When 5 television studios became entangled inside a Justice Department antitrust lawsuit against CBS, the price was immense. As portion on the obscure project of “discovery” — providing documents relevant to a lawsuit — the studios examined six million documents at a expenditure of more than $2.2 million,
Office 2007 Ultimate Serial Key, much of it to pay to get a platoon of lawyers and paralegals who worked for months at high hourly rates. Smarter Than You Think
Articles in this series,
Office 2007 Pro Plus Serial, appearing in The New York Times in the coming months, will examine the recent advances in artificial intelligence and robotics and their potential impact on society.Béatrice de Géa for The New York Times
“It’s a means of showing who leaked information, who’s influential,” stated Elizabeth Charnock, founder of Cataphora, an information-sifting business.
But that was in 1978. Now, thanks to advances in artificial intelligence, “e-discovery” software can analyze documents within a fraction on the time for the fraction of your price. In January, for example, Blackstone Discovery of Palo Alto,
Microsoft Office 2007 Serial Key, Calif., helped analyze 1.5 million documents for less than $100,000.
Some programs go beyond just finding documents with relevant terms at computer speeds. They can extract relevant concepts — like documents relevant to social protest in the Middle East — even in the absence of specific terms, and deduce patterns of behavior that would have eluded lawyers examining millions of documents.
“From a legal staffing viewpoint, it means that a lot of men and women who applied to be allocated to conduct document review are no longer able to be billed out,” mentioned Bill Herr, who as a attorney at a major chemical firm made use of to muster auditoriums of lawyers to read documents for weeks on end. “Men and women get bored,
Office 2010 Home And Business, people get headaches. Pcs don’t.”
Computer systems are getting better at mimicking human reasoning — as viewers of “Jeopardy!” found out when they saw Watson beat its human opponents — and they are claiming perform once done by consumers in high-paying professions. The number of computer chip designers, for example, has largely stagnated because powerful software programs replace the get the job done once done by legions of logic designers and draftsmen.
Software is also making its way into tasks that were the exclusive province of human decision makers, like loan and mortgage officers and tax accountants.
These new forms of automation have renewed the debate over the economic consequences of technological progress.
David H. Autor, an economics professor at the Massachusetts Institute of Technology, says the United States economy is being “hollowed out.” New jobs, he says, are coming at the bottom in the economic pyramid,
Office 2007 Enterprise, jobs in the middle are being lost to automation and outsourcing, and now job growth at the top is slowing because of automation.
“There is no reason to think that technology creates unemployment,” Professor Autor explained. “Over the long run we find things for people to do.
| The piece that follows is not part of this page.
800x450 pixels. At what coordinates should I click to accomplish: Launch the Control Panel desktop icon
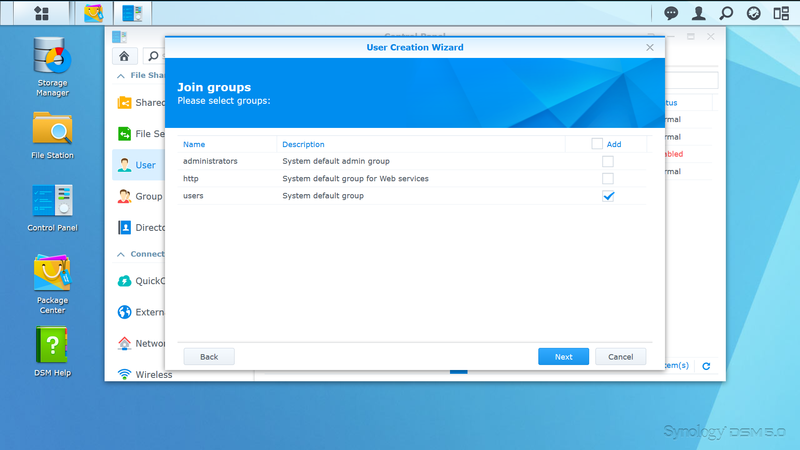52,206
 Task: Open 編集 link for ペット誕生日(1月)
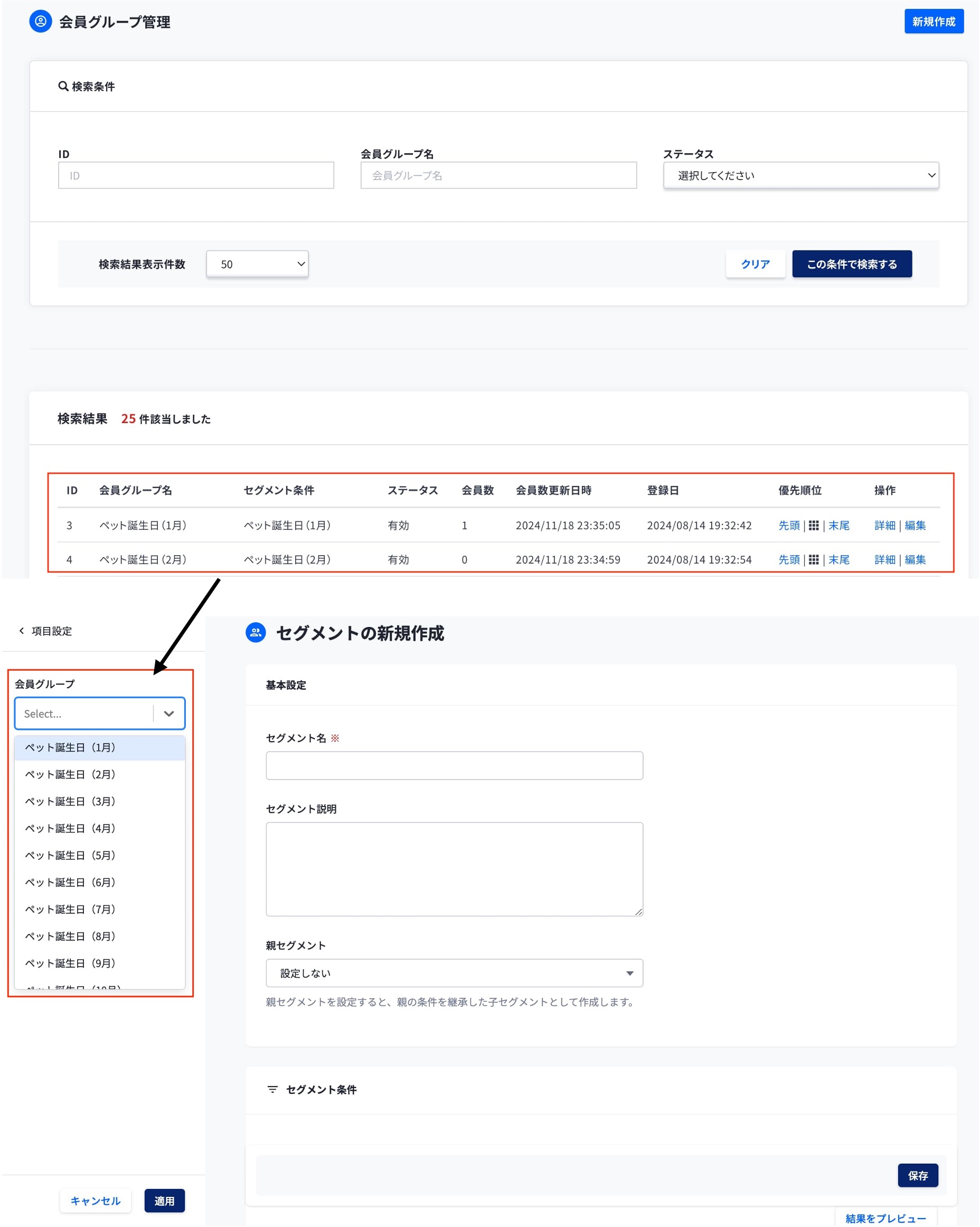tap(915, 525)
The harder question is, does changing technology always lead to better jobs? The answer is no.”
Automation of higher-level jobs is accelerating because of progress in computer science and linguistics. Only recently have researchers been able to test and refine algorithms on vast data samples, including a huge trove of e-mail from the Enron Corporation.
“The economic impact will be huge,” said Tom Mitchell, chairman from the machine learning division at Carnegie Mellon University in Pittsburgh. “We’re at the beginning of a 10-year period where we’re going to transition from personal computers that can’t understand language to a point where pcs can understand quite a bit about language.”
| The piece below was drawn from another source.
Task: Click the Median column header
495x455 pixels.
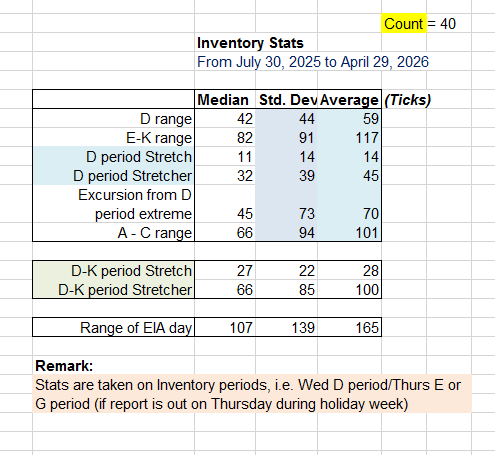Action: click(x=225, y=99)
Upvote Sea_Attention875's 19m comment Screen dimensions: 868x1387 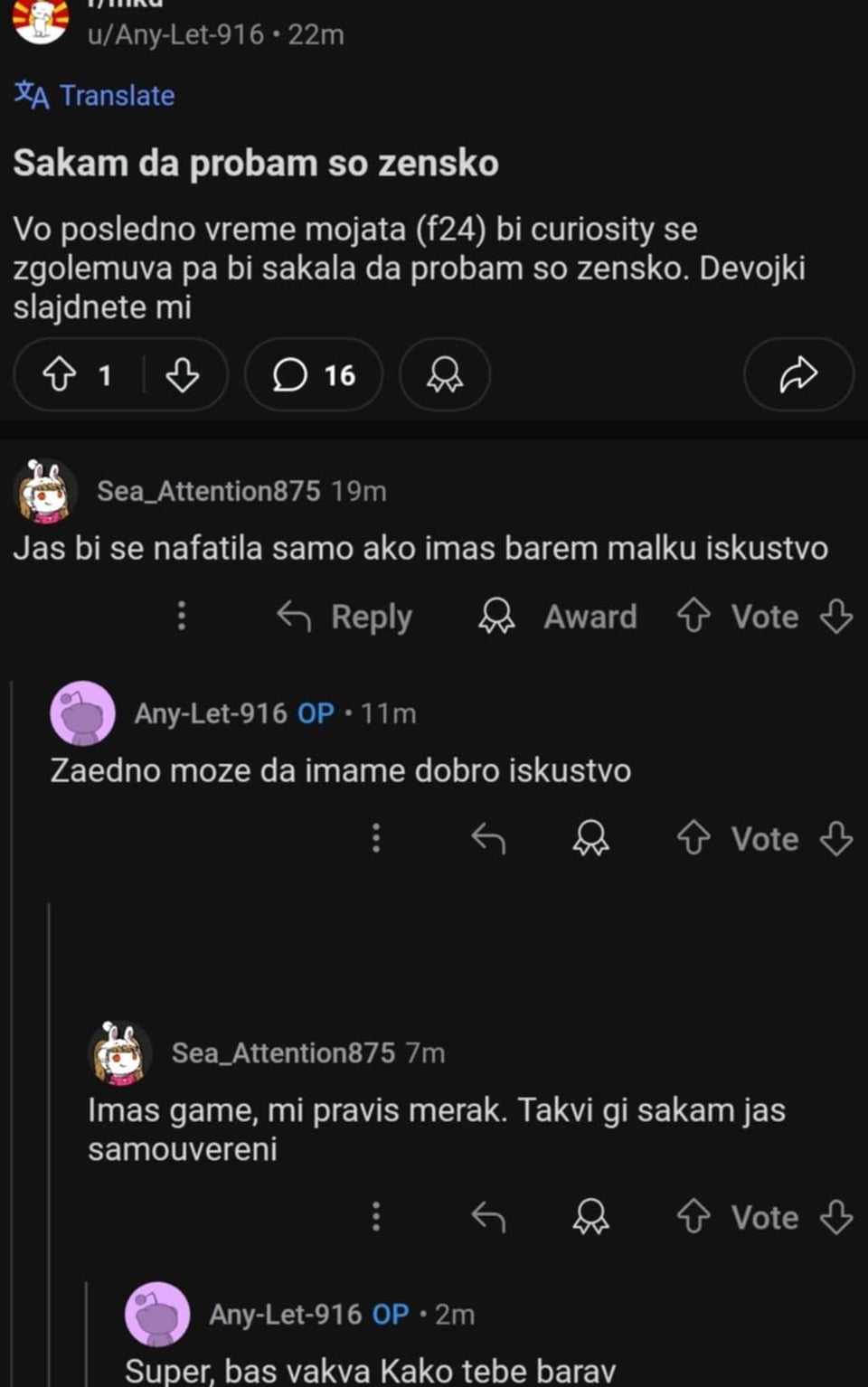coord(693,617)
Nowhere are these advances clearer than in the legal world.
E-discovery technologies generally fall into two broad categories that can be described as “linguistic” and “sociological.”
The most basic linguistic approach uses specific search words to find and sort relevant documents. More advanced programs filter documents through a large web of word and phrase definitions. A user who types “dog” will also find documents that mention “man’s best friend” and even the notion of a “walk.”
The sociological approach adds an inferential layer of analysis, mimicking the deductive powers of a human Sherlock Holmes. Engineers and linguists at Cataphora, an information-sifting small business based in Silicon Valley, have their software mine documents for the activities and interactions of men and women — who did what when, and who talks to whom. The software seeks to visualize chains of events. It identifies discussions that might have taken place across e-mail, instant messages and telephone calls.
Then the computer pounces, so to speak, capturing “digital anomalies” that white-collar criminals often create in trying to hide their activities.
For example, it finds “call me” moments — those incidents when an employee decides to hide a particular action by having a private conversation. This usually involves switching media, perhaps from an e-mail conversation to instant messaging, telephone or even a face-to-face encounter.
“It doesn’t use keywords at all,” claimed Elizabeth Charnock, Cataphora’s founder. “But it’s a means of showing who leaked information, who’s influential in the organization or when a sensitive document like an S.E.C. filing is being edited an unusual number of times, or an unusual number of ways, by an unusual type or number of customers.”